Vingt-cinq kilos, telle est la règle, et toute excentricité de poids allègera la bourse du voyageur au profit des compagnies aériennes. C’est maigre, vingt-cinq kilos, surtout pour transporter en terre étrangère le bagage de vingt ans d’existence : cela inclut le nécessaire, exclut le frivole et impose un choix qui déchire allègrement nos âmes pour peu que celles-ci soient vulnérables quant aux objets utiles ou totémiques ou allégoriquement significatifs. « Le Comte de Monte-Cristo » édition Pléiade, ou « La Sainte Bible » en processus de décomposition de notre défunte grand-maman chérie?

J’ai contemplé les nuits futures où seul le mal du pays me tiendrait compagnie. Quel ouvrage me réconforterait le plus? Au final, j’ai pris les deux et j’ai légué ma trousse de premiers soins à ma mère.
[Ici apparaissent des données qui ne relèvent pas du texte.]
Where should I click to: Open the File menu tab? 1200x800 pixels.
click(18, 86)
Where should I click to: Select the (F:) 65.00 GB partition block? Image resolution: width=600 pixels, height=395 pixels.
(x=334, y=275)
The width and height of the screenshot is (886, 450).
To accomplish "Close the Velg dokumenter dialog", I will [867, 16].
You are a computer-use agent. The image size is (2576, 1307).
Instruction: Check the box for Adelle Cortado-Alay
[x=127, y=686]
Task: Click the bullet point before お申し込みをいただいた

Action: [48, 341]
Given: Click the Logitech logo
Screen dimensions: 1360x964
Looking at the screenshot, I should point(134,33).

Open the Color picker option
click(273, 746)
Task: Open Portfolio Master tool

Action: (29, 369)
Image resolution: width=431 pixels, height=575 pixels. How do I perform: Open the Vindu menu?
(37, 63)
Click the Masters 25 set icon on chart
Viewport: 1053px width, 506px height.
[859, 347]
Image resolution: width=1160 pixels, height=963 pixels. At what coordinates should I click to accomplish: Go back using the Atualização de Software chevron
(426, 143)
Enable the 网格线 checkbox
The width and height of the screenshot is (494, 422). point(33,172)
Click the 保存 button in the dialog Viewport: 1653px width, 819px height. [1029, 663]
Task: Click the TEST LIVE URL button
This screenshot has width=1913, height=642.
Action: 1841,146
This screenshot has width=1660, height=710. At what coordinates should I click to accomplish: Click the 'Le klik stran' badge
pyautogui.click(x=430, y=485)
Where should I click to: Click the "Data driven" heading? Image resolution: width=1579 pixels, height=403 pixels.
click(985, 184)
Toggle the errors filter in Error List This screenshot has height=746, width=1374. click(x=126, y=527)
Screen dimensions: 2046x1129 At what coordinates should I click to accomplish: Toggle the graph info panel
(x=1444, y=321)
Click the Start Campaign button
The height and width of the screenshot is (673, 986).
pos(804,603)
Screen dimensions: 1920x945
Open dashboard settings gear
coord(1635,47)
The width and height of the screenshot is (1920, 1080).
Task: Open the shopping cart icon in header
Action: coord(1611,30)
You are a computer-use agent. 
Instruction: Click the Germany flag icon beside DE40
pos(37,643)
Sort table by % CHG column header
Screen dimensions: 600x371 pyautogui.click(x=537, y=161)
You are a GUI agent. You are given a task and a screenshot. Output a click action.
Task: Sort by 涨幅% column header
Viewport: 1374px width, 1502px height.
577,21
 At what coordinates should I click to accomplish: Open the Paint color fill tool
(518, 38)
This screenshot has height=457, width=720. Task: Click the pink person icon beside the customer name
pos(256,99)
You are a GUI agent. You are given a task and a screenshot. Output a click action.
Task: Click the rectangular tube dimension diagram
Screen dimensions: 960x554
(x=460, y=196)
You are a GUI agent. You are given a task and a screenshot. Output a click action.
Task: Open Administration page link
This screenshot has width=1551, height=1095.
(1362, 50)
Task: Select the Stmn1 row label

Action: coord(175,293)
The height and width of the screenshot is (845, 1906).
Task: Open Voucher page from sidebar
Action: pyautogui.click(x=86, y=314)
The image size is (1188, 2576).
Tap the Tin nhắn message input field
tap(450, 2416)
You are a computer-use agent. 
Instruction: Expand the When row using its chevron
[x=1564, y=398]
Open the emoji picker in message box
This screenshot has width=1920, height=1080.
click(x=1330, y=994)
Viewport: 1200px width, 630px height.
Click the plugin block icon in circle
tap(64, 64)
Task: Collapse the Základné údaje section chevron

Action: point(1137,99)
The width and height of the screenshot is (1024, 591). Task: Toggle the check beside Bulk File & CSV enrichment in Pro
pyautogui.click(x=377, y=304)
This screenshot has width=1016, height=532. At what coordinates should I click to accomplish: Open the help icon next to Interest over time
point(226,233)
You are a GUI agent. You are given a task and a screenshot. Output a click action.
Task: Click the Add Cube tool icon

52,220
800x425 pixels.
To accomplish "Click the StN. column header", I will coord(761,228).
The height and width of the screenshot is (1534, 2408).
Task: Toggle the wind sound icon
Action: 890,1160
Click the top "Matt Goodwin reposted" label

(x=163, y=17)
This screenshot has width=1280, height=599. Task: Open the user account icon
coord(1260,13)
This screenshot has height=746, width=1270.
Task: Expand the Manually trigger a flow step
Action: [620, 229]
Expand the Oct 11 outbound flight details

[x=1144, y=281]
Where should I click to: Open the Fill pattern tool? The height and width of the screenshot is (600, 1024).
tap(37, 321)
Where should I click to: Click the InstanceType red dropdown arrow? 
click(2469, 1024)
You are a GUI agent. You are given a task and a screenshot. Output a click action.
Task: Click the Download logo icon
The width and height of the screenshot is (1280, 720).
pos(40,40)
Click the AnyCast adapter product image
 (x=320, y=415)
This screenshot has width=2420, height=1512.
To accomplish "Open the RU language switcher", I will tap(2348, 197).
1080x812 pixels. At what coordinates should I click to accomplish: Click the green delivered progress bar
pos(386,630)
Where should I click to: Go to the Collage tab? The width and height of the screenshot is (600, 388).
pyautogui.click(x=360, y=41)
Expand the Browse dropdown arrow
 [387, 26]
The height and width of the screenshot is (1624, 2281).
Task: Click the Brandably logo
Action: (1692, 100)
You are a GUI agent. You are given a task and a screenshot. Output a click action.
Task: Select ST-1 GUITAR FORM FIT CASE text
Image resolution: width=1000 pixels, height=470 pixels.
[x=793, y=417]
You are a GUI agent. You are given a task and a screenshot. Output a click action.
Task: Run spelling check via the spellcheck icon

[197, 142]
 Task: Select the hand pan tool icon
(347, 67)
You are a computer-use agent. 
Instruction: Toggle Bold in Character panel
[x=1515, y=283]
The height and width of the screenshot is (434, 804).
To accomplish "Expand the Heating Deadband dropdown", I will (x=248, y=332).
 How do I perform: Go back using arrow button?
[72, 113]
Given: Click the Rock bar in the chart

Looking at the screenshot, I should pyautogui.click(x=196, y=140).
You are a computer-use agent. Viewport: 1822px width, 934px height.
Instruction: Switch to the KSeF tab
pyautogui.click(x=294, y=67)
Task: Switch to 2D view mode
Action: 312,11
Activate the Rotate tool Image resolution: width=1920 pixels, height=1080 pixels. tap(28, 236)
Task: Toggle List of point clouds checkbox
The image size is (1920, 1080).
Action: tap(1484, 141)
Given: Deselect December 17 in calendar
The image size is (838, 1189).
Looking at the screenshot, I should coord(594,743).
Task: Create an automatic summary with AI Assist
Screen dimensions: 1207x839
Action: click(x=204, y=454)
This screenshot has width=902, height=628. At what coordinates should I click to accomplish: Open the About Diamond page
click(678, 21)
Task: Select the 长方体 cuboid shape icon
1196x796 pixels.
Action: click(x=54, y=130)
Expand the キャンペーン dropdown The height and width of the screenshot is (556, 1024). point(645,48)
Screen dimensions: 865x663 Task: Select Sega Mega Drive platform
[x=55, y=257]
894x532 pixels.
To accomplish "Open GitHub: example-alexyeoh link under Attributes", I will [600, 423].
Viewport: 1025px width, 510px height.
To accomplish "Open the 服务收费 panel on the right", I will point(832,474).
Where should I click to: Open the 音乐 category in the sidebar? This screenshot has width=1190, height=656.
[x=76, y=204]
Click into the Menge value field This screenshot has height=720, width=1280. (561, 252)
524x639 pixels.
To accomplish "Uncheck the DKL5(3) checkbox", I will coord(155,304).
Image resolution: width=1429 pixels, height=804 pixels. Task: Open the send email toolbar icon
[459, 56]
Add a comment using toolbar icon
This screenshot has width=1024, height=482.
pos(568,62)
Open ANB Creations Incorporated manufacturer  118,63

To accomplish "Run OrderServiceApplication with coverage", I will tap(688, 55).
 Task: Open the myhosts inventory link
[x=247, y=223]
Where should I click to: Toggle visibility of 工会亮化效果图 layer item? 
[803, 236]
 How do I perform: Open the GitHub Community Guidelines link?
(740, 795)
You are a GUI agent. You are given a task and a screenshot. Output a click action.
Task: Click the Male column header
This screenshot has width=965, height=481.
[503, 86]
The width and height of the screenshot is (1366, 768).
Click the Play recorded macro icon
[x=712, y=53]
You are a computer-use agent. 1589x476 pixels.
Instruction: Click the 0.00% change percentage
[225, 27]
Parmi les choses pesant plus de vingt-cinq kilos et ne pouvant donc pas être amenées, il y a le fauteuil rose où j’ai embrassé mon premier copain, mon groupe d’amis, mes parents, même mon labrador Miguel. À tous, j’ai dit de ne pas venir me voir à l’aéroport pour éviter les adieux larmoyants qui pourraient me faire regretter cette Grande Quête d’Identité. Mensonge de ma part. Être seule, coincée entre familles et couples, avec leurs larmes et leurs ballons, ça me terrifie. Je voulais juste vérifier s’ils m’aimaient assez pour ne pas respecter mes volontés. Ils me respectent. J’essaie de sourire, un sourire plein d’espoir, de jeunesse, d’aventure, de confiance en la vie, rien à faire, ma tentative est sabotée par des spasmes incontrôlables et gênants.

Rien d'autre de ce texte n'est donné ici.